Non-covered therapiesPRP, some radiofrequency procedures, stem-cell/exosome-style injections, high-end braces, and some rehabilitation packages may be non-covered or variably covered. Non-coverage does not automatically mean useless, but it should trigger a higher burden of proof and clear cost-benefit discussion.
Older adult medication safetyKorean patients often receive combinations of analgesics, muscle relaxants, gastrointestinal drugs, supplements, and injections from multiple clinics. Medication reconciliation is essential to avoid duplicate NSAIDs, sedatives, and kidney-risk combinations.
When to seek specialist reviewProgressive deformity, recurrent falls, severe walking limitation, night pain, inadequate injection response, suspected spinal stenosis, or unclear pain origin should prompt orthopedic, rehabilitation medicine, rheumatology, pain clinic, or spine evaluation depending on symptoms.

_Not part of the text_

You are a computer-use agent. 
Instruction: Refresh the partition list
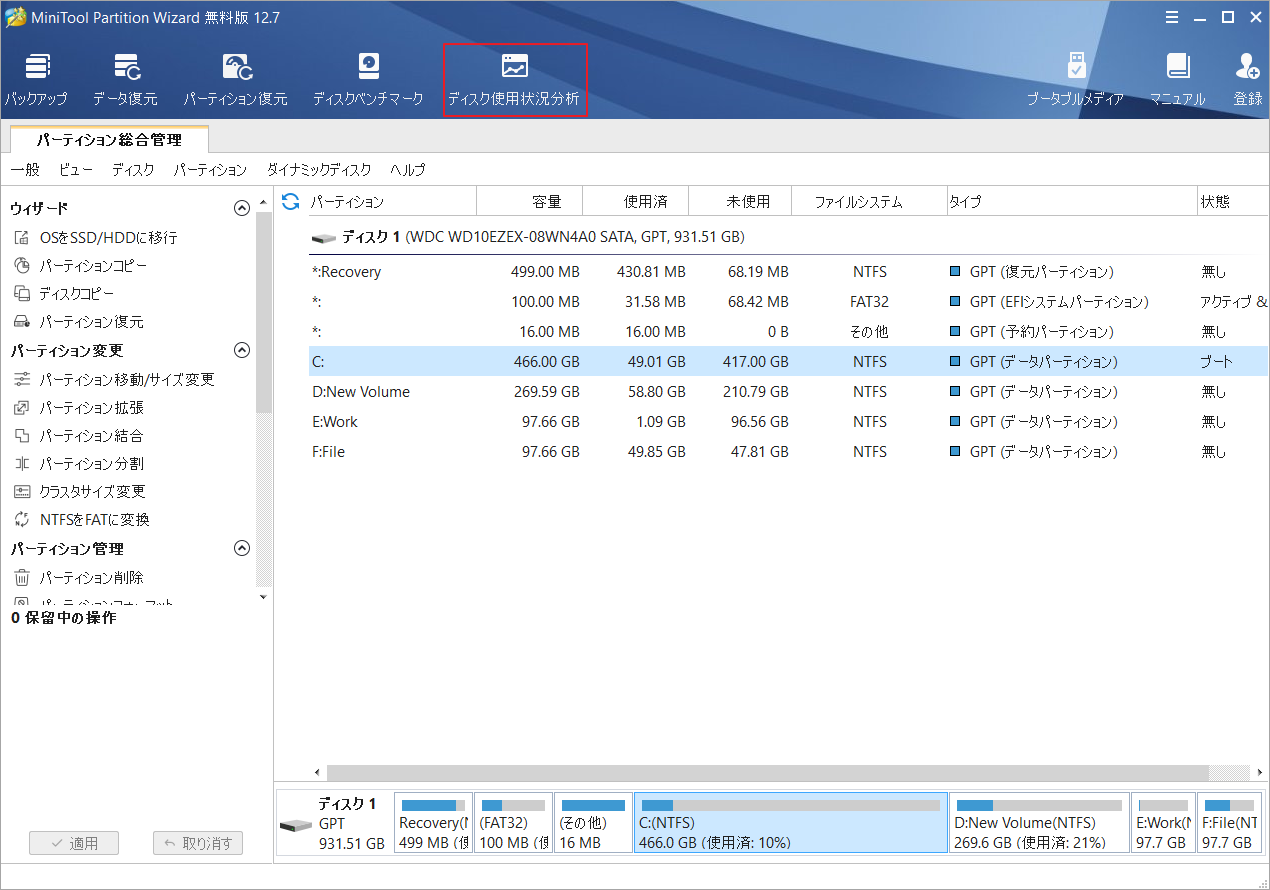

Suggested Decision Framework for the Family

Question to ask the doctorWhy it matters
Is the pain truly from knee OA, or could it be hip, lumbar spine, vascular, or nerve pain?Different causes require different treatments; repeated knee injections will fail if the pain generator is elsewhere.
What is the X-ray grade and alignment pattern?Moderate OA may justify conservative care and selected injections; end-stage bone-on-bone OA may require surgical discussion.
How long did the last steroid or HA injection help?Duration of response is one of the best practical guides to whether repeating the same injection is rational.
Are kidney function, blood pressure, stomach bleeding risk, and heart risk acceptable for oral NSAIDs?NSAIDs can be effective but are among the most important medication hazards in older adults.
Would a cane, brace, or supervised strengthening program reduce load enough to delay escalation?Mechanical interventions can reduce pain without systemic side effects.
Is it time for joint replacement evaluation?Consultation does not force surgery; it clarifies options, timing, and risk.

Bottom Line

For an older patient with painful legs or knees, the best plan is a layered, diagnosis-aware strategy. Start by confirming the pain source. Use exercise, strength, weight management if relevant, cane/bracing, and topical NSAIDs as low-risk foundations. Use oral NSAIDs only after risk review. Use steroid injections for short-term inflammatory flares rather than indefinite routine treatment. Consider HA when prior response and Korean practice context support it, while recognizing mixed international evidence. Treat PRP and other non-covered interventions as optional, evidence-limited choices rather than standard care. If pain remains disabling despite well-executed conservative therapy, surgical evaluation is part of standard treatment, not a last-resort stigma.

References

  1. Kolasinski SL et al. 2019 American College of Rheumatology/Arthritis Foundation Guideline for the Management of Osteoarthritis of the Hand, Hip, and Knee. Arthritis Rheumatology / Arthritis Care & Research. doi: 10.1002/art.41142 and 10.1002/acr.24131.
  2. NICE Guideline NG226. Osteoarthritis in over 16s: diagnosis and management. Recommendations on clinical diagnosis, exercise, weight management, pharmacologic therapy, follow-up, referral, and arthroscopy.
  3. American Academy of Orthopaedic Surgeons. Management of Osteoarthritis of the Knee, Evidence-Based Clinical Practice Guideline, 3rd edition.
  4. CMS Local Coverage Determination materials on hyaluronic acid injections for knee osteoarthritis, summarizing rationale and coverage constraints in the US Medicare context.
  5. Health Insurance Review & Assessment Service (HIRA), Korea. Drug reimbursement review materials including sodium hyaluronate products for knee osteoarthritis.